Step 2: Browse to the UI

Open https://<host>:8443/ in a browser. Because the default cert is self-signed, your browser will show a “your connection is not private” warning — accept it (or see Bring your own TLS certificate below). You’ll land on the setup page. Create the root user (username + password). After that, sign in and start configuring sources, targets, and migrations.
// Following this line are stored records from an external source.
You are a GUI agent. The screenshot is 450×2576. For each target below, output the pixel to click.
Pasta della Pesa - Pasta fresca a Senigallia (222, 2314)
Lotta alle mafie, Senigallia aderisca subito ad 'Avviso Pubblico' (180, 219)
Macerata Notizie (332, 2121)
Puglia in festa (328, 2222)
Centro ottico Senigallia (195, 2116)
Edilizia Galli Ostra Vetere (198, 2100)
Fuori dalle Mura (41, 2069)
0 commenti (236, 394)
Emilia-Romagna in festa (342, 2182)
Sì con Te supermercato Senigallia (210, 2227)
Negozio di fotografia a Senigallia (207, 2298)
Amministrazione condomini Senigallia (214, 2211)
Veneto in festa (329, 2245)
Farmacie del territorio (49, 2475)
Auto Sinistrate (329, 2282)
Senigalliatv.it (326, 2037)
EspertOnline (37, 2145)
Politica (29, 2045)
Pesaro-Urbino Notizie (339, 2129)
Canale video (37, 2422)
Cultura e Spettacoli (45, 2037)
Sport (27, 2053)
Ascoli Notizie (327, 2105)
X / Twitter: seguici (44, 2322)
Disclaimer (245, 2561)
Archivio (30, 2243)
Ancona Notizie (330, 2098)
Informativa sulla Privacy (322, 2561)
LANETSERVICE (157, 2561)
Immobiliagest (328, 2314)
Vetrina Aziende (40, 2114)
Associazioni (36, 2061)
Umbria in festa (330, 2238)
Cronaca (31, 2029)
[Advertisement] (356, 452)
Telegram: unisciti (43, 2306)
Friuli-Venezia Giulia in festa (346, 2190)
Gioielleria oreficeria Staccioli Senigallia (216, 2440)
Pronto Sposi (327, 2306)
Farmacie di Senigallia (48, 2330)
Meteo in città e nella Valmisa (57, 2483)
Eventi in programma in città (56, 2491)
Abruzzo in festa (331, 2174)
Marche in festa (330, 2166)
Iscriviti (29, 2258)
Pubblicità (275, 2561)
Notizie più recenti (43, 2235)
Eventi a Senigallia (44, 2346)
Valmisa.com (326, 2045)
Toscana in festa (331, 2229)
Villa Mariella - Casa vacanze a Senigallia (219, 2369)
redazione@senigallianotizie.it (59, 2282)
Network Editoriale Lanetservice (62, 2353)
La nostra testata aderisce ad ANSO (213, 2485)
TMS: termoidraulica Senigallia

Bring your own TLS certificate

To avoid the browser warning, supply a CA-issued certificate at install time:
sudo ./wirekite-installer.run -- \
    --license-file=/path/to/wirekite.license \
    --license-key=/path/to/wirekite.key \
    --cert-mode=customer \
    --cert-file=/path/to/server.crt \
    --key-file=/path/to/server.key
The certificate’s CN or SAN must match the hostname users will type in the browser. Wirekite reads two optional keys from /etc/wirekite/wirekite.cfg:
DATA_BASE_DIR=/mnt/data
CHANGE_BASE_DIR=/mnt/change
  • DATA_BASE_DIR — where extracted-row files for initial loads are staged
  • CHANGE_BASE_DIR — where CDC change files are staged
Putting these on separate physical disks improves throughput and isolates data-phase IO from CDC-phase IO. After editing the cfg, restart the UX server:
sudo systemctl restart wirekite-ux
Both directories must be writable by the wirekite user:
sudo chown wirekite:wirekite /mnt/data /mnt/change
If these keys are unset, Wirekite falls back to per-migration subdirectories under $WIREKITE_HOME/instance/<migration>/.

Service management

The installer registers wirekite-ux.service. Manage it with the usual systemctl commands:
sudo systemctl status wirekite-ux
sudo systemctl restart wirekite-ux
sudo journalctl -u wirekite-ux -f
wirekite-ux is the only unit required. The orchestrator and per-database loaders are launched as child processes by the UX server when migrations run.

Upgrade

To upgrade to a new release:
  1. Stop the UX server:
    sudo systemctl stop wirekite-ux
    
  2. Run the new installer:
    sudo ./wirekite-installer.run -- \
        --license-file=/path/to/wirekite.license \
        --license-key=/path/to/wirekite.key
    
The installer preserves your existing state:
  • /opt/wirekite/instance/ — encryption key, users, migrations metadata
  • /opt/wirekite/license/ — your license pair
  • /opt/wirekite/certs/ — your TLS certs
  1. The installer restarts the UX server on success.

Uninstall

sudo /opt/wirekite/packager/uninstall.sh
Add -y to skip the confirmation prompt. The uninstaller stops + removes the systemd unit, deletes /opt/wirekite/, removes the wirekite user, and deletes /etc/wirekite/.
Uninstalling removes all migration configurations and data under /opt/wirekite/instance/. Back it up first if you need to preserve your migrations.

Troubleshooting

License validation failed

Run the license utility directly:
sudo -u wirekite /opt/wirekite/license/license -cmd validate \
    -input /opt/wirekite/license/wirekite.license \
    -keyfile /opt/wirekite/license/wirekite.key
Common failures:
  • License has expired — contact your Wirekite rep for a renewal.
  • Host ID mismatch — your license is bound to a specific MAC address. Either run on the bound host or request a host-independent license.
  • license file has been tampered with — the .license and .key are mismatched, or one was modified after issue. Reinstall the pair you originally received.

UX server won’t start

sudo journalctl -u wirekite-ux -n 100
sudo tail -f /opt/wirekite/ux/logs/ux-server.log
Most startup failures are license, port, or cert issues. Check that port 8443 is free (sudo lsof -i :8443) and that /opt/wirekite/ux/server/certs/ contains a readable server.crt + server.key.